● Exercise brief:
Convert every line of the listing below into a JSON list of strings, one string per line, leaving out blank lines.

● Records to use:
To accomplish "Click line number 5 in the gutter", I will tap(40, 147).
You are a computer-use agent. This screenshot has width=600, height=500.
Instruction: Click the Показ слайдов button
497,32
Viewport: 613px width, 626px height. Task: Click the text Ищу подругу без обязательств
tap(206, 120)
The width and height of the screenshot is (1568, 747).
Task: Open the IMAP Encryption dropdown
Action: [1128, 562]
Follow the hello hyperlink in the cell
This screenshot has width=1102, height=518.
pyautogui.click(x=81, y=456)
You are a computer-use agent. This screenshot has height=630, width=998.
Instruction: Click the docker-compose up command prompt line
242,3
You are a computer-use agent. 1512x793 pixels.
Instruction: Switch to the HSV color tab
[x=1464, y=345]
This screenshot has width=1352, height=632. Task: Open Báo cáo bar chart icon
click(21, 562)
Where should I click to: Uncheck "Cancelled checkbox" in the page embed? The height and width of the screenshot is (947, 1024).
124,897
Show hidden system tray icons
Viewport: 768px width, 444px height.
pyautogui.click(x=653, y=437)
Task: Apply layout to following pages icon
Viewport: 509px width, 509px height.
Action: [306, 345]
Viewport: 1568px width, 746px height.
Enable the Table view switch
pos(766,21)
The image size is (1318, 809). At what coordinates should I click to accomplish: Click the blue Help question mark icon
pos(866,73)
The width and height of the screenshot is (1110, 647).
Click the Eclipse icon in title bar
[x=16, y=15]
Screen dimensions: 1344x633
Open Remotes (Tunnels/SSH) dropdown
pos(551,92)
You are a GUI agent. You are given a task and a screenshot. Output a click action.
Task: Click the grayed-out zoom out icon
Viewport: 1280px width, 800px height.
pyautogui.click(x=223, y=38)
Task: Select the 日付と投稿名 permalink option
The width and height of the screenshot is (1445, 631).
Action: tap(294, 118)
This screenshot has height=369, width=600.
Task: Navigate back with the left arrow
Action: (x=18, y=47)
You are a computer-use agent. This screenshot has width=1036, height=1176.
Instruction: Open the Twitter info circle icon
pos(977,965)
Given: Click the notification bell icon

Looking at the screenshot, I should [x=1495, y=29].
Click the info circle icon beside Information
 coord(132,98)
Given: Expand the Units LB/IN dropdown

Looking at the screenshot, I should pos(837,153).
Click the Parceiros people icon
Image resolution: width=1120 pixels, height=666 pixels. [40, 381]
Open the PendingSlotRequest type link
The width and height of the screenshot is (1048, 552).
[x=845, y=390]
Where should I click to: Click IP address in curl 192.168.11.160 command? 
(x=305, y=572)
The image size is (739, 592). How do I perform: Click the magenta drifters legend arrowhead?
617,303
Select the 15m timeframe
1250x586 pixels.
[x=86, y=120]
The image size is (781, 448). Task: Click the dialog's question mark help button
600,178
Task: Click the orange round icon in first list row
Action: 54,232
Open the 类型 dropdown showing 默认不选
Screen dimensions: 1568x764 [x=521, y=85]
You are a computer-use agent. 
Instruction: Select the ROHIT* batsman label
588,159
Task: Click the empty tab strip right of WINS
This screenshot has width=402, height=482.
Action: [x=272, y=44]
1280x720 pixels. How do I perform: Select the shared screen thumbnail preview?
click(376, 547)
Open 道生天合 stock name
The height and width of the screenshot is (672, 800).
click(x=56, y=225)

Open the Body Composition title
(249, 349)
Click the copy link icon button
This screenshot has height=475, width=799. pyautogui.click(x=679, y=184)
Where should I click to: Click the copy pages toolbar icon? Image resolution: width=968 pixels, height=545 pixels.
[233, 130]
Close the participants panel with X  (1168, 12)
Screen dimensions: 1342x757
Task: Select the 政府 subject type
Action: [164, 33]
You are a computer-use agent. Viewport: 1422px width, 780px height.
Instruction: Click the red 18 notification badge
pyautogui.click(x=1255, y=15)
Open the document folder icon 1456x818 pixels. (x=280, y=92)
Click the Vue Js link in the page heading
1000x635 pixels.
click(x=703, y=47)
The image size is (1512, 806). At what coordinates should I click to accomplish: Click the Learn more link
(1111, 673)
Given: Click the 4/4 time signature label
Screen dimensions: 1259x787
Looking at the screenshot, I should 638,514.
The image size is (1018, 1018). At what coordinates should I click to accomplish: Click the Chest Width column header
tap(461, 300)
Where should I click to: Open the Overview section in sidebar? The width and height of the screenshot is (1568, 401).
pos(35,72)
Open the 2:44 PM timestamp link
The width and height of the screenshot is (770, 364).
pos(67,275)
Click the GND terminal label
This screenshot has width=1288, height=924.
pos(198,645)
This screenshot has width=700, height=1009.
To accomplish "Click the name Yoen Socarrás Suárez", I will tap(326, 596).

● Exercise result:
[
  "To accomplish \"Click line number 5 in the gutter\", I will tap(40, 147).",
  "You are a computer-use agent. This screenshot has width=600, height=500.",
  "Instruction: Click the Показ слайдов button",
  "497,32",
  "Viewport: 613px width, 626px height. Task: Click the text Ищу подругу без обязательств",
  "tap(206, 120)",
  "The width and height of the screenshot is (1568, 747).",
  "Task: Open the IMAP Encryption dropdown",
  "Action: [1128, 562]",
  "Follow the hello hyperlink in the cell",
  "This screenshot has width=1102, height=518.",
  "pyautogui.click(x=81, y=456)",
  "You are a computer-use agent. This screenshot has height=630, width=998.",
  "Instruction: Click the docker-compose up command prompt line",
  "242,3",
  "You are a computer-use agent. 1512x793 pixels.",
  "Instruction: Switch to the HSV color tab",
  "[x=1464, y=345]",
  "This screenshot has width=1352, height=632. Task: Open Báo cáo bar chart icon",
  "click(21, 562)",
  "Where should I click to: Uncheck \"Cancelled checkbox\" in the page embed? The height and width of the screenshot is (947, 1024).",
  "124,897",
  "Show hidden system tray icons",
  "Viewport: 768px width, 444px height.",
  "pyautogui.click(x=653, y=437)",
  "Task: Apply layout to following pages icon",
  "Viewport: 509px width, 509px height.",
  "Action: [306, 345]",
  "Viewport: 1568px width, 746px height.",
  "Enable the Table view switch",
  "pos(766,21)",
  "The image size is (1318, 809). At what coordinates should I click to accomplish: Click the blue Help question mark icon",
  "pos(866,73)",
  "The width and height of the screenshot is (1110, 647).",
  "Click the Eclipse icon in title bar",
  "[x=16, y=15]",
  "Screen dimensions: 1344x633",
  "Open Remotes (Tunnels/SSH) dropdown",
  "pos(551,92)",
  "You are a GUI agent. You are given a task and a screenshot. Output a click action.",
  "Task: Click the grayed-out zoom out icon",
  "Viewport: 1280px width, 800px height.",
  "pyautogui.click(x=223, y=38)",
  "Task: Select the 日付と投稿名 permalink option",
  "The width and height of the screenshot is (1445, 631).",
  "Action: tap(294, 118)",
  "This screenshot has height=369, width=600.",
  "Task: Navigate back with the left arrow",
  "Action: (x=18, y=47)",
  "You are a computer-use agent. This screenshot has width=1036, height=1176.",
  "Instruction: Open the Twitter info circle icon",
  "pos(977,965)",
  "Given: Click the notification bell icon",
  "Looking at the screenshot, I should [x=1495, y=29].",
  "Click the info circle icon beside Information",
  " coord(132,98)",
  "Given: Expand the Units LB/IN dropdown",
  "Looking at the screenshot, I should pos(837,153).",
  "Click the Parceiros people icon",
  "Image resolution: width=1120 pixels, height=666 pixels. [40, 381]",
  "Open the PendingSlotRequest type link",
  "The width and height of the screenshot is (1048, 552).",
  "[x=845, y=390]",
  "Where should I click to: Click IP address in curl 192.168.11.160 command? ",
  "(x=305, y=572)",
  "The image size is (739, 592). How do I perform: Click the magenta drifters legend arrowhead?",
  "617,303",
  "Select the 15m timeframe",
  "1250x586 pixels.",
  "[x=86, y=120]",
  "The image size is (781, 448). Task: Click the dialog's question mark help button",
  "600,178",
  "Task: Click the orange round icon in first list row",
  "Action: 54,232",
  "Open the 类型 dropdown showing 默认不选",
  "Screen dimensions: 1568x764 [x=521, y=85]",
  "You are a computer-use agent. ",
  "Instruction: Select the ROHIT* batsman label",
  "588,159",
  "Task: Click the empty tab strip right of WINS",
  "This screenshot has width=402, height=482.",
  "Action: [x=272, y=44]",
  "1280x720 pixels. How do I perform: Select the shared screen thumbnail preview?",
  "click(376, 547)",
  "Open 道生天合 stock name",
  "The height and width of the screenshot is (672, 800).",
  "click(x=56, y=225)",
  "Open the Body Composition title",
  "(249, 349)",
  "Click the copy link icon button",
  "This screenshot has height=475, width=799. pyautogui.click(x=679, y=184)",
  "Where should I click to: Click the copy pages toolbar icon? Image resolution: width=968 pixels, height=545 pixels.",
  "[233, 130]",
  "Close the participants panel with X  (1168, 12)",
  "Screen dimensions: 1342x757",
  "Task: Select the 政府 subject type",
  "Action: [164, 33]",
  "You are a computer-use agent. Viewport: 1422px width, 780px height.",
  "Instruction: Click the red 18 notification badge",
  "pyautogui.click(x=1255, y=15)",
  "Open the document folder icon 1456x818 pixels. (x=280, y=92)",
  "Click the Vue Js link in the page heading",
  "1000x635 pixels.",
  "click(x=703, y=47)",
  "The image size is (1512, 806). At what coordinates should I click to accomplish: Click the Learn more link",
  "(1111, 673)",
  "Given: Click the 4/4 time signature label",
  "Screen dimensions: 1259x787",
  "Looking at the screenshot, I should 638,514.",
  "The image size is (1018, 1018). At what coordinates should I click to accomplish: Click the Chest Width column header",
  "tap(461, 300)",
  "Where should I click to: Open the Overview section in sidebar? The width and height of the screenshot is (1568, 401).",
  "pos(35,72)",
  "Open the 2:44 PM timestamp link",
  "The width and height of the screenshot is (770, 364).",
  "pos(67,275)",
  "Click the GND terminal label",
  "This screenshot has width=1288, height=924.",
  "pos(198,645)",
  "This screenshot has width=700, height=1009.",
  "To accomplish \"Click the name Yoen Socarrás Suárez\", I will tap(326, 596)."
]